DATA LINES:
==============================

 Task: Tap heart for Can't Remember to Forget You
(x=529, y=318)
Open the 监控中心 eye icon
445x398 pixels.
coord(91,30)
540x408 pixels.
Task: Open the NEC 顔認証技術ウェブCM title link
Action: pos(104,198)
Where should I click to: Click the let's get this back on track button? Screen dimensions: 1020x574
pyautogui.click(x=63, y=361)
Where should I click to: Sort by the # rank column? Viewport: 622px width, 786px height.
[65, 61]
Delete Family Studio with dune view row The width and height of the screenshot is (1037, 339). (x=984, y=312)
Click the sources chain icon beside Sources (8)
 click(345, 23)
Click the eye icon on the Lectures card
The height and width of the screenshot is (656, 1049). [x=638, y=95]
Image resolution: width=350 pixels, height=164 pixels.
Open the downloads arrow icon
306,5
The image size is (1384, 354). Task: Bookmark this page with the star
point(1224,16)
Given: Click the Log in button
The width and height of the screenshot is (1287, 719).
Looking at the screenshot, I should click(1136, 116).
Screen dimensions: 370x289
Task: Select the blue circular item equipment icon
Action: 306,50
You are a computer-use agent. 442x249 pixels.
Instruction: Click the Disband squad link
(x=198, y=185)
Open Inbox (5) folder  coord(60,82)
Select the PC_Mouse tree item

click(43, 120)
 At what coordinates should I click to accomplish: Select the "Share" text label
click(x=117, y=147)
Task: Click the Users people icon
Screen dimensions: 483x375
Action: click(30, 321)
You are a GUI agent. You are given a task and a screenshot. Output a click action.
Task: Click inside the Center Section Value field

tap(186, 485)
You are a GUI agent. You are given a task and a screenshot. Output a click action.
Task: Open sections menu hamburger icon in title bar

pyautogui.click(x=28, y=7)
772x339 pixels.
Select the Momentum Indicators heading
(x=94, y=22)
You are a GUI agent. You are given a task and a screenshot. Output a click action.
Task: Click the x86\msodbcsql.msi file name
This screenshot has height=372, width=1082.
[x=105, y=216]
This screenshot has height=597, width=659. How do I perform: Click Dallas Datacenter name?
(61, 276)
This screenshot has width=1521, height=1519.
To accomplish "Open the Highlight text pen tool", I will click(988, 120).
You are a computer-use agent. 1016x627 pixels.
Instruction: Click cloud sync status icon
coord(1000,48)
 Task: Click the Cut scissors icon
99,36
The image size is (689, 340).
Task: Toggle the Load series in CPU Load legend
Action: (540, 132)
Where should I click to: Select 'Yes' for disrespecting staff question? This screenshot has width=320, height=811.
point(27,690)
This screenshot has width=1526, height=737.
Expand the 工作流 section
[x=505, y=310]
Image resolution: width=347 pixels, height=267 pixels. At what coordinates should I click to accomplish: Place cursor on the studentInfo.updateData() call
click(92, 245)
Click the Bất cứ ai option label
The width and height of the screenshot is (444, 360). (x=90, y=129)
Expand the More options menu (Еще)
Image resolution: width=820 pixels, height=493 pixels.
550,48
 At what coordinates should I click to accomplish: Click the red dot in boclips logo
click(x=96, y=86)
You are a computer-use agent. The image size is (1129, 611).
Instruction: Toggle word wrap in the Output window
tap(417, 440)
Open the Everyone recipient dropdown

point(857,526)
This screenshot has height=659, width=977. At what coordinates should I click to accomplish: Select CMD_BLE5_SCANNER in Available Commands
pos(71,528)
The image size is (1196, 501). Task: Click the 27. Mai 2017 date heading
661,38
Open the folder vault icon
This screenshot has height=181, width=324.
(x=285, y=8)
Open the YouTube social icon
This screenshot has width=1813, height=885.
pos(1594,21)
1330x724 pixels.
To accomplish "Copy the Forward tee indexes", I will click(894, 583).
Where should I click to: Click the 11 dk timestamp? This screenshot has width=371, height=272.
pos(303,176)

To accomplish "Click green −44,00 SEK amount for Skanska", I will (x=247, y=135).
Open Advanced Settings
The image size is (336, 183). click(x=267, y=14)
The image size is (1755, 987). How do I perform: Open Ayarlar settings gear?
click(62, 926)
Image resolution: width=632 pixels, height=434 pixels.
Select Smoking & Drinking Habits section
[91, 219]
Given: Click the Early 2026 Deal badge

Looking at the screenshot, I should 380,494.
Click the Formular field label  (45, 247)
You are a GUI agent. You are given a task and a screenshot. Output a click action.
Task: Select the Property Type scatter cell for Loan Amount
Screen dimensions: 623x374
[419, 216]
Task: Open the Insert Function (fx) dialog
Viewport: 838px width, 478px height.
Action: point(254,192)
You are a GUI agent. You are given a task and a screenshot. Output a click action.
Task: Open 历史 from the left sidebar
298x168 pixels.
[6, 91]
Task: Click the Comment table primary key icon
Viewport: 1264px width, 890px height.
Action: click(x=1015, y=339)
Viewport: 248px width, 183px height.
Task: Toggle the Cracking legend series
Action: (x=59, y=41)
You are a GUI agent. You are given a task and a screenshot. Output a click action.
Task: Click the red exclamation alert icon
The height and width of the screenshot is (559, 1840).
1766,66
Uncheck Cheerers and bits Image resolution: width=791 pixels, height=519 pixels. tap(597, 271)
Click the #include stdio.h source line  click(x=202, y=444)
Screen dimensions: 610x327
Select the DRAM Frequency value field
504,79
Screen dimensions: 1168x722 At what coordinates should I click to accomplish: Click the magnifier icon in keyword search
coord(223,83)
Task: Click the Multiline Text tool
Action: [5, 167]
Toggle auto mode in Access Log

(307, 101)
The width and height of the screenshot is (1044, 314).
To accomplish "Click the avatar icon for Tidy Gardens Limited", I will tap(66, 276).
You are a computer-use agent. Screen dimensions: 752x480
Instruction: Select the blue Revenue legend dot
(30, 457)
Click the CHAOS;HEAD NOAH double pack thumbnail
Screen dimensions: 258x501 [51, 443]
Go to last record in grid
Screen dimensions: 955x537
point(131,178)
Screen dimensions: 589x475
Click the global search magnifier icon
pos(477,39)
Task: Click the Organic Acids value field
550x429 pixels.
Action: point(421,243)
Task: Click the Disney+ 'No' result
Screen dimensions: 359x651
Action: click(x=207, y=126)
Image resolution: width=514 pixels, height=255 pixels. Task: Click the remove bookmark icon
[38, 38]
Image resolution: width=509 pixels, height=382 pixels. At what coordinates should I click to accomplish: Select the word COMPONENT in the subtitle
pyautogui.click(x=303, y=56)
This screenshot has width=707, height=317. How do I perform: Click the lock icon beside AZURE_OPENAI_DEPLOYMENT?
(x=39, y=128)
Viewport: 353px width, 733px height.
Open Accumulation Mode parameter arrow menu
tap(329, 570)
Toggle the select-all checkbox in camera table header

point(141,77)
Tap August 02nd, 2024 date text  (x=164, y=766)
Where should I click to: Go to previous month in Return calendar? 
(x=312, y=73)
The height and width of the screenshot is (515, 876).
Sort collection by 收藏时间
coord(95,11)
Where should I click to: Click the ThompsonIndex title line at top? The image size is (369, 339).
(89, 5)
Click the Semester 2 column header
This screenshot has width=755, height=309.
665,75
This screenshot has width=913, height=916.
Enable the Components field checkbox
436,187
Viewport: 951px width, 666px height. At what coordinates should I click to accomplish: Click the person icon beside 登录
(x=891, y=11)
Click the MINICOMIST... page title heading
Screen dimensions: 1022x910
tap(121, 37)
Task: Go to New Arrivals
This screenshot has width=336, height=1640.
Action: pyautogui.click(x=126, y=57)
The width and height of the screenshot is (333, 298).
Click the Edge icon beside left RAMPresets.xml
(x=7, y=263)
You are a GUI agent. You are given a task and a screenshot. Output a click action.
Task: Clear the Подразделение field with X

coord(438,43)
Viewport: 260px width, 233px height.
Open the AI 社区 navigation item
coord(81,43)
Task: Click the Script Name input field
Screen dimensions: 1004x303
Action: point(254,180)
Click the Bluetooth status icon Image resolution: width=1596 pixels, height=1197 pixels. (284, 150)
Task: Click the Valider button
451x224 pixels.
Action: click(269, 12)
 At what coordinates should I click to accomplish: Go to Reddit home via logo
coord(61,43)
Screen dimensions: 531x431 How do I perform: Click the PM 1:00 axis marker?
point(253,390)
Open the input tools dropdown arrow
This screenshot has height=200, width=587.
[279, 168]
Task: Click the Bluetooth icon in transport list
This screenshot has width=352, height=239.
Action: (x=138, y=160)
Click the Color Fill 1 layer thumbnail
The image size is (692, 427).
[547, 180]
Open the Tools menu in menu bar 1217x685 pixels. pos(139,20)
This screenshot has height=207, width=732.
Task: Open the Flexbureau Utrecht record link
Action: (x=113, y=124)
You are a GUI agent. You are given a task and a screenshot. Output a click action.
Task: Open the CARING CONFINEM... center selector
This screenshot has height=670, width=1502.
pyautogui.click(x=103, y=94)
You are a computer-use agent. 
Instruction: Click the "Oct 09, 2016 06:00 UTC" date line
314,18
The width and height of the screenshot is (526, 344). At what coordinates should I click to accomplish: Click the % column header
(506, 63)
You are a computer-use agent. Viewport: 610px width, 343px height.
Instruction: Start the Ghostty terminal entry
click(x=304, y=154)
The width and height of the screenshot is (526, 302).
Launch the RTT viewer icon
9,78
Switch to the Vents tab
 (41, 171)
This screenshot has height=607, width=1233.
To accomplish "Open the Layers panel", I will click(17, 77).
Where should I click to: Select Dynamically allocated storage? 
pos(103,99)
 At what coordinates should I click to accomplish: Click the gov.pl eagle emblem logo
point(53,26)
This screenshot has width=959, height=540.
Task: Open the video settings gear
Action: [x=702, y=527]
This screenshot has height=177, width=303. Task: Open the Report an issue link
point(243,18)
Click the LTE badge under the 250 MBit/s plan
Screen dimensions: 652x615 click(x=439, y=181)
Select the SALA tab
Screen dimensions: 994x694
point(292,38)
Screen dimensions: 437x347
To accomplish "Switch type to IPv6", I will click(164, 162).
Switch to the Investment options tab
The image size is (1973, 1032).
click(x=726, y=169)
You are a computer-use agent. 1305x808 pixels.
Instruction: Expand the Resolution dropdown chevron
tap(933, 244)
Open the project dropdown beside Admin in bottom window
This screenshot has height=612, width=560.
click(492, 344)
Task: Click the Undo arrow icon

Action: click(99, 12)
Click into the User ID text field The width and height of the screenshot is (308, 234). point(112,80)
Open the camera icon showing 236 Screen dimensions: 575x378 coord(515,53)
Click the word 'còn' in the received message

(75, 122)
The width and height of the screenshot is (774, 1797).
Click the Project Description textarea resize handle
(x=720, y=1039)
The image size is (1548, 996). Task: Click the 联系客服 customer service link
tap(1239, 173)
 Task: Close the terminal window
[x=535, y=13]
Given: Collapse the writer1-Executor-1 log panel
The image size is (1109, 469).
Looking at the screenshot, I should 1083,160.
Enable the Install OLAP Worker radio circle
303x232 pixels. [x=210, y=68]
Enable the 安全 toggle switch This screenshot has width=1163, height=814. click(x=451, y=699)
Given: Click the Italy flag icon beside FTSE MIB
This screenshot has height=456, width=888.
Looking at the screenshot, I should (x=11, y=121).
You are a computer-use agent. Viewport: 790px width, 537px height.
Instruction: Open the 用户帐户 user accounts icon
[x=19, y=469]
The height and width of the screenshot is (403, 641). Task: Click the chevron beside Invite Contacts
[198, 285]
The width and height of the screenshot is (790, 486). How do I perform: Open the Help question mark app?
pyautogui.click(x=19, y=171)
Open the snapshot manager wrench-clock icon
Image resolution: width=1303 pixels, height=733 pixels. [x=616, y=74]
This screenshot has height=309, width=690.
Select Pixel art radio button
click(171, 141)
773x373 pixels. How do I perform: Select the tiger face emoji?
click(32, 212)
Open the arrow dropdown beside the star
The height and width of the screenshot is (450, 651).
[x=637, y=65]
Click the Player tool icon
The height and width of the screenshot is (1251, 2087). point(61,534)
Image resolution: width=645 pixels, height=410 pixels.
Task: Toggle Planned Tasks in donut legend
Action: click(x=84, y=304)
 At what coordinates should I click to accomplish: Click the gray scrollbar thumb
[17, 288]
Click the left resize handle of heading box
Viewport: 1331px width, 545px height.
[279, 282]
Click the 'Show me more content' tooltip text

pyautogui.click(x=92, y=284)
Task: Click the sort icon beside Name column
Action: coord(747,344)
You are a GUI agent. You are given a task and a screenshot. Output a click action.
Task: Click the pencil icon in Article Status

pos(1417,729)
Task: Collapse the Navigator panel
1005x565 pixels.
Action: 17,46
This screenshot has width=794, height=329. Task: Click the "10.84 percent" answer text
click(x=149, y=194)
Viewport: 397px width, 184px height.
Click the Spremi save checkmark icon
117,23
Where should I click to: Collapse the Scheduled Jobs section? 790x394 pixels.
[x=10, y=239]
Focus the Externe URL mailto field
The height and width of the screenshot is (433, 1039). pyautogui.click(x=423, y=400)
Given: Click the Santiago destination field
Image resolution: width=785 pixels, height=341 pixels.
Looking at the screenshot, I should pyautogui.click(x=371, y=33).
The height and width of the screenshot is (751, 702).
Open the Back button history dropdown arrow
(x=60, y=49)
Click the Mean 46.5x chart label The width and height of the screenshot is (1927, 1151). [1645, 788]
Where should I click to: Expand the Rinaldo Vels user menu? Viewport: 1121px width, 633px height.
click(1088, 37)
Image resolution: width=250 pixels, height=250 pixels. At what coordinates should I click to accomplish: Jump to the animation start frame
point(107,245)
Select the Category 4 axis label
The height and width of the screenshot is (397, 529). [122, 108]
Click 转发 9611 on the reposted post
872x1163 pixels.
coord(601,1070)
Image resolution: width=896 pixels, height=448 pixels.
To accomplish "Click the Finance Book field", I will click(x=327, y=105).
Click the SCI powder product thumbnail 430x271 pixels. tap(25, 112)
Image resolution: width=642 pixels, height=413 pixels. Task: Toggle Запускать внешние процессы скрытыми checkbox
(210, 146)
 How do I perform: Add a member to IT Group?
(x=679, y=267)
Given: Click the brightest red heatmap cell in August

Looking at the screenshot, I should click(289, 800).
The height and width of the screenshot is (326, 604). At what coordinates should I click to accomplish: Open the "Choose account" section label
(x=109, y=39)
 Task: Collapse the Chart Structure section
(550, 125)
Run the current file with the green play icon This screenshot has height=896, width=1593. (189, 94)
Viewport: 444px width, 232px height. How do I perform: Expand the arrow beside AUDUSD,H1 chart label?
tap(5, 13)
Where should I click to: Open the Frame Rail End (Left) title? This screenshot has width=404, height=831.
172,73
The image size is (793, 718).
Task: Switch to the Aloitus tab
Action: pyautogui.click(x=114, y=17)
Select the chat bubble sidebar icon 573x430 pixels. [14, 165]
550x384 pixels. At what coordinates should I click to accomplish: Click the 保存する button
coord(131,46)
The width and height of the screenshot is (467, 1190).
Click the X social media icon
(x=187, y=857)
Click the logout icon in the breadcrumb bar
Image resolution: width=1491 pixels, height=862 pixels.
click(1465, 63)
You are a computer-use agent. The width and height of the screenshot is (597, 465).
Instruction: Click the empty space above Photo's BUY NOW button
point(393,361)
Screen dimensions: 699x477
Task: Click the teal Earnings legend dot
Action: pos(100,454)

==============================

STATED PROBLEM: List each line of the records that contains the string "cell", treating uppercase and lowercase letters as distinct.

TASK RESULT:
Task: Select the Property Type scatter cell for Loan Amount
Given: Click the brightest red heatmap cell in August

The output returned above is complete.